Records drawn from a dataset:
....................

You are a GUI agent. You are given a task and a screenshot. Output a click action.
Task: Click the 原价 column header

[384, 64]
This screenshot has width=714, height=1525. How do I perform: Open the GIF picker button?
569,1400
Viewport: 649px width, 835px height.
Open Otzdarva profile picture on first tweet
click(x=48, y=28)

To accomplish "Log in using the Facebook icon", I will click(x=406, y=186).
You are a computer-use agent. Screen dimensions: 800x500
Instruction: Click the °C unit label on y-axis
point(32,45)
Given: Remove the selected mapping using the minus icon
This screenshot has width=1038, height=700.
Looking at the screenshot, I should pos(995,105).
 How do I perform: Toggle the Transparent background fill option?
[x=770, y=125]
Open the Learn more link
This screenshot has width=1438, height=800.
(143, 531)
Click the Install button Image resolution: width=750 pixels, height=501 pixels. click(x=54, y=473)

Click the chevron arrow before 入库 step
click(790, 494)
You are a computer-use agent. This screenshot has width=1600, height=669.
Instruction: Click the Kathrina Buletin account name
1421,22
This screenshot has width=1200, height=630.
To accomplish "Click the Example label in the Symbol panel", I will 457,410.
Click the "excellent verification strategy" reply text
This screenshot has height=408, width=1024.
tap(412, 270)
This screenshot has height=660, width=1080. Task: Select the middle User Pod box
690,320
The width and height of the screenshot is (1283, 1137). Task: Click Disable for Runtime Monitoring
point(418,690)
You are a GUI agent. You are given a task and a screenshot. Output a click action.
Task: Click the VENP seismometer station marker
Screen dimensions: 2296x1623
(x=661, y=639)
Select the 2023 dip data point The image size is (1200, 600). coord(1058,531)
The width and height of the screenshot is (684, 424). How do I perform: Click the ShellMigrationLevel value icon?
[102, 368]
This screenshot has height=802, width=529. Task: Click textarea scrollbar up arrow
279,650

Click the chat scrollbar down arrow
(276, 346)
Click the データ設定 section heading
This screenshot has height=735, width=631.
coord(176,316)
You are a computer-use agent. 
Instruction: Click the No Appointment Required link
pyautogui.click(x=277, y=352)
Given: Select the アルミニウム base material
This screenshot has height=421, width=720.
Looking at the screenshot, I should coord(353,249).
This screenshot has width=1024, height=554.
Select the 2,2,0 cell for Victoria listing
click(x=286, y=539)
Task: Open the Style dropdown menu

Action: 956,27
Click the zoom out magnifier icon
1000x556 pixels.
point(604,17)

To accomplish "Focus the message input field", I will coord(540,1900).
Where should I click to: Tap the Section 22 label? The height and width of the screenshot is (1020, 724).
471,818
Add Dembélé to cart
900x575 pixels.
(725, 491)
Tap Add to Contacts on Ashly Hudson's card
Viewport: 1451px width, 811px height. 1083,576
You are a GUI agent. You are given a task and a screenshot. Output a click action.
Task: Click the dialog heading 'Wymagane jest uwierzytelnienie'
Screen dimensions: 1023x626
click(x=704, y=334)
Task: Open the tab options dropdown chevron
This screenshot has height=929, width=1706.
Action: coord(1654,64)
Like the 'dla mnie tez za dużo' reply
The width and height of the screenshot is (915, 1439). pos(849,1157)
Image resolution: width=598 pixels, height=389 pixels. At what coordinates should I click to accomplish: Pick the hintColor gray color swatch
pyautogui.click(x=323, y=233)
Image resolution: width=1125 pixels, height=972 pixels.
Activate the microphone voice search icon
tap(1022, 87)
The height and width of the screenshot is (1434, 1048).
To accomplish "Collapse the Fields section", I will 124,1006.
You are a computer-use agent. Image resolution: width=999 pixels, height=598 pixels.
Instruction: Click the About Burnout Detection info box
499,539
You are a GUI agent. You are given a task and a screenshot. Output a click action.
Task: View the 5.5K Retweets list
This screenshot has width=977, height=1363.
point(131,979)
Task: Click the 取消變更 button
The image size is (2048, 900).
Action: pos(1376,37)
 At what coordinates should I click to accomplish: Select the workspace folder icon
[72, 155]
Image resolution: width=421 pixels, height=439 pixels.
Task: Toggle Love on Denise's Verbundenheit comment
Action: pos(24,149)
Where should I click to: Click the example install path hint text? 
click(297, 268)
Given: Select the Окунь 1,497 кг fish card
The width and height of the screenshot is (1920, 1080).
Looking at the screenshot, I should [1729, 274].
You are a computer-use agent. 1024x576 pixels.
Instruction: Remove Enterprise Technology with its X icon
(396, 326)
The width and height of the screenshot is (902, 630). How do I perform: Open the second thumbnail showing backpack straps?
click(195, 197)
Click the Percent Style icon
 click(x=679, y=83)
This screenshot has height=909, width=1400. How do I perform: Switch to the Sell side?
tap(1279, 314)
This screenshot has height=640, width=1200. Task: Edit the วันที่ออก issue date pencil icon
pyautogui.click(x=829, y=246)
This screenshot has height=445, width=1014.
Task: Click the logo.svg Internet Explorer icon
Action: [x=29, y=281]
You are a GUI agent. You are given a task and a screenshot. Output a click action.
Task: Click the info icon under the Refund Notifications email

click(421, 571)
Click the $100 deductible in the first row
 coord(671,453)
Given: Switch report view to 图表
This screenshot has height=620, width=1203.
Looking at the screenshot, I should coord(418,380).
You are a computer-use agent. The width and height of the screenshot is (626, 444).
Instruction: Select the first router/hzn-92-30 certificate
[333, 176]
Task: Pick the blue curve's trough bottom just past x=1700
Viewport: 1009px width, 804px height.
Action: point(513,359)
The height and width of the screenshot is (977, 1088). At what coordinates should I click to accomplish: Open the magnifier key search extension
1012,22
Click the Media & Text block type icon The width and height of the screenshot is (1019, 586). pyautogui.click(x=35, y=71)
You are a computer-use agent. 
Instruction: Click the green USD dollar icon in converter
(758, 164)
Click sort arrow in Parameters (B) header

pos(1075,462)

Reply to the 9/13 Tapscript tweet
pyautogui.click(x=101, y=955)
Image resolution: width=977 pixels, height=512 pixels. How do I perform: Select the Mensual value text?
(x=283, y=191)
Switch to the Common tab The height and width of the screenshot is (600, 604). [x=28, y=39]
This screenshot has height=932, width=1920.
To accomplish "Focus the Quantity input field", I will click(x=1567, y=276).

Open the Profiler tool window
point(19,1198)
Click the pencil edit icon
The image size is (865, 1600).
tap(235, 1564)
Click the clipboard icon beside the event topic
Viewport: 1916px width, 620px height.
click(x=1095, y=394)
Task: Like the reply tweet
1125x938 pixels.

....................

#### What you are asked to do:
Copy the records above exactly as they appear.

#### Problem solution:
You are a GUI agent. You are given a task and a screenshot. Output a click action.
Task: Click the 原价 column header

[384, 64]
This screenshot has width=714, height=1525. How do I perform: Open the GIF picker button?
569,1400
Viewport: 649px width, 835px height.
Open Otzdarva profile picture on first tweet
click(x=48, y=28)

To accomplish "Log in using the Facebook icon", I will click(x=406, y=186).
You are a computer-use agent. Screen dimensions: 800x500
Instruction: Click the °C unit label on y-axis
point(32,45)
Given: Remove the selected mapping using the minus icon
This screenshot has width=1038, height=700.
Looking at the screenshot, I should pos(995,105).
 How do I perform: Toggle the Transparent background fill option?
[x=770, y=125]
Open the Learn more link
This screenshot has width=1438, height=800.
(143, 531)
Click the Install button Image resolution: width=750 pixels, height=501 pixels. click(x=54, y=473)

Click the chevron arrow before 入库 step
click(790, 494)
You are a computer-use agent. This screenshot has width=1600, height=669.
Instruction: Click the Kathrina Buletin account name
1421,22
This screenshot has width=1200, height=630.
To accomplish "Click the Example label in the Symbol panel", I will 457,410.
Click the "excellent verification strategy" reply text
This screenshot has height=408, width=1024.
tap(412, 270)
This screenshot has height=660, width=1080. Task: Select the middle User Pod box
690,320
The width and height of the screenshot is (1283, 1137). Task: Click Disable for Runtime Monitoring
point(418,690)
You are a GUI agent. You are given a task and a screenshot. Output a click action.
Task: Click the VENP seismometer station marker
Screen dimensions: 2296x1623
(x=661, y=639)
Select the 2023 dip data point The image size is (1200, 600). coord(1058,531)
The width and height of the screenshot is (684, 424). How do I perform: Click the ShellMigrationLevel value icon?
[102, 368]
This screenshot has height=802, width=529. Task: Click textarea scrollbar up arrow
279,650

Click the chat scrollbar down arrow
(276, 346)
Click the データ設定 section heading
This screenshot has height=735, width=631.
coord(176,316)
You are a computer-use agent. 
Instruction: Click the No Appointment Required link
pyautogui.click(x=277, y=352)
Given: Select the アルミニウム base material
This screenshot has height=421, width=720.
Looking at the screenshot, I should coord(353,249).
This screenshot has width=1024, height=554.
Select the 2,2,0 cell for Victoria listing
click(x=286, y=539)
Task: Open the Style dropdown menu

Action: 956,27
Click the zoom out magnifier icon
1000x556 pixels.
point(604,17)

To accomplish "Focus the message input field", I will coord(540,1900).
Where should I click to: Tap the Section 22 label? The height and width of the screenshot is (1020, 724).
471,818
Add Dembélé to cart
900x575 pixels.
(725, 491)
Tap Add to Contacts on Ashly Hudson's card
Viewport: 1451px width, 811px height. 1083,576
You are a GUI agent. You are given a task and a screenshot. Output a click action.
Task: Click the dialog heading 'Wymagane jest uwierzytelnienie'
Screen dimensions: 1023x626
click(x=704, y=334)
Task: Open the tab options dropdown chevron
This screenshot has height=929, width=1706.
Action: coord(1654,64)
Like the 'dla mnie tez za dużo' reply
The width and height of the screenshot is (915, 1439). pos(849,1157)
Image resolution: width=598 pixels, height=389 pixels. At what coordinates should I click to accomplish: Pick the hintColor gray color swatch
pyautogui.click(x=323, y=233)
Image resolution: width=1125 pixels, height=972 pixels.
Activate the microphone voice search icon
tap(1022, 87)
The height and width of the screenshot is (1434, 1048).
To accomplish "Collapse the Fields section", I will 124,1006.
You are a computer-use agent. Image resolution: width=999 pixels, height=598 pixels.
Instruction: Click the About Burnout Detection info box
499,539
You are a GUI agent. You are given a task and a screenshot. Output a click action.
Task: View the 5.5K Retweets list
This screenshot has width=977, height=1363.
point(131,979)
Task: Click the 取消變更 button
The image size is (2048, 900).
Action: pos(1376,37)
 At what coordinates should I click to accomplish: Select the workspace folder icon
[72, 155]
Image resolution: width=421 pixels, height=439 pixels.
Task: Toggle Love on Denise's Verbundenheit comment
Action: pos(24,149)
Where should I click to: Click the example install path hint text? 
click(297, 268)
Given: Select the Окунь 1,497 кг fish card
The width and height of the screenshot is (1920, 1080).
Looking at the screenshot, I should [1729, 274].
You are a computer-use agent. 1024x576 pixels.
Instruction: Remove Enterprise Technology with its X icon
(396, 326)
The width and height of the screenshot is (902, 630). How do I perform: Open the second thumbnail showing backpack straps?
click(195, 197)
Click the Percent Style icon
 click(x=679, y=83)
This screenshot has height=909, width=1400. How do I perform: Switch to the Sell side?
tap(1279, 314)
This screenshot has height=640, width=1200. Task: Edit the วันที่ออก issue date pencil icon
pyautogui.click(x=829, y=246)
This screenshot has height=445, width=1014.
Task: Click the logo.svg Internet Explorer icon
Action: [x=29, y=281]
You are a GUI agent. You are given a task and a screenshot. Output a click action.
Task: Click the info icon under the Refund Notifications email

click(421, 571)
Click the $100 deductible in the first row
 coord(671,453)
Given: Switch report view to 图表
This screenshot has height=620, width=1203.
Looking at the screenshot, I should coord(418,380).
You are a computer-use agent. The width and height of the screenshot is (626, 444).
Instruction: Select the first router/hzn-92-30 certificate
[333, 176]
Task: Pick the blue curve's trough bottom just past x=1700
Viewport: 1009px width, 804px height.
Action: point(513,359)
The height and width of the screenshot is (977, 1088). At what coordinates should I click to accomplish: Open the magnifier key search extension
1012,22
Click the Media & Text block type icon The width and height of the screenshot is (1019, 586). pyautogui.click(x=35, y=71)
You are a computer-use agent. 
Instruction: Click the green USD dollar icon in converter
(758, 164)
Click sort arrow in Parameters (B) header

pos(1075,462)

Reply to the 9/13 Tapscript tweet
pyautogui.click(x=101, y=955)
Image resolution: width=977 pixels, height=512 pixels. How do I perform: Select the Mensual value text?
(x=283, y=191)
Switch to the Common tab The height and width of the screenshot is (600, 604). [x=28, y=39]
This screenshot has height=932, width=1920.
To accomplish "Focus the Quantity input field", I will click(x=1567, y=276).

Open the Profiler tool window
point(19,1198)
Click the pencil edit icon
The image size is (865, 1600).
tap(235, 1564)
Click the clipboard icon beside the event topic
Viewport: 1916px width, 620px height.
click(x=1095, y=394)
Task: Like the reply tweet
1125x938 pixels.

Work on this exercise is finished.